TASK OBJECTIVE.
Convert the items from the line containing "Image resolution: width=1189" through the end of the items into a Markdown table with the columns "Row" and "Line", numbering each row and skipping blank lines.

(Entries for locating text and elements)
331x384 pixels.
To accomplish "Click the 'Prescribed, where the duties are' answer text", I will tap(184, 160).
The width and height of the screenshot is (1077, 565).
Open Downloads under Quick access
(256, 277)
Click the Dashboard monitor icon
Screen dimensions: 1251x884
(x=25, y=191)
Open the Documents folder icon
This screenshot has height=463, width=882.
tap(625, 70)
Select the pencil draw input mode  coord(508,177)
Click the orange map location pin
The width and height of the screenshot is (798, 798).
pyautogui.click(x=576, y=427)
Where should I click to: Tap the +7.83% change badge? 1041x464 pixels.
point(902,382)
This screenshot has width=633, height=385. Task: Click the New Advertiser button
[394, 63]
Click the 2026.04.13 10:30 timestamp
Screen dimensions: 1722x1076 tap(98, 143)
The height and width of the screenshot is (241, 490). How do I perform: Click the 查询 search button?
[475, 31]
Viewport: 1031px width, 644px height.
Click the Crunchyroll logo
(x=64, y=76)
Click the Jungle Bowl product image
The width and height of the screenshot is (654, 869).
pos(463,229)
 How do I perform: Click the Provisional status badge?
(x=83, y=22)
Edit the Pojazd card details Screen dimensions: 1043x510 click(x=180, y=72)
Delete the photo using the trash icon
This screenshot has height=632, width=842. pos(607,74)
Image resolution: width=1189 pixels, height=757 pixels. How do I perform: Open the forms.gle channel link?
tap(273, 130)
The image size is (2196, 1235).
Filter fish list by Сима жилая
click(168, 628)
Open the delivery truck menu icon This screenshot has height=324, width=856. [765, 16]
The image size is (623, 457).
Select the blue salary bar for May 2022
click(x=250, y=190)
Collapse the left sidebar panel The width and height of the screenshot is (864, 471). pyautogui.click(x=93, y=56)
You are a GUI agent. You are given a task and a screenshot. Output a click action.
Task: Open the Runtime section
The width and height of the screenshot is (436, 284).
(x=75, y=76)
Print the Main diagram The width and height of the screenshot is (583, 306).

OUTPUT OF THE EXERCISE.
| Row | Line |
|---|---|
| 1 | Image resolution: width=1189 pixels, height=757 pixels. How do I perform: Open the forms.gle channel link? |
| 2 | tap(273, 130) |
| 3 | The image size is (2196, 1235). |
| 4 | Filter fish list by Сима жилая |
| 5 | click(168, 628) |
| 6 | Open the delivery truck menu icon This screenshot has height=324, width=856. [765, 16] |
| 7 | The image size is (623, 457). |
| 8 | Select the blue salary bar for May 2022 |
| 9 | click(x=250, y=190) |
| 10 | Collapse the left sidebar panel The width and height of the screenshot is (864, 471). pyautogui.click(x=93, y=56) |
| 11 | You are a GUI agent. You are given a task and a screenshot. Output a click action. |
| 12 | Task: Open the Runtime section |
| 13 | The width and height of the screenshot is (436, 284). |
| 14 | (x=75, y=76) |
| 15 | Print the Main diagram The width and height of the screenshot is (583, 306). |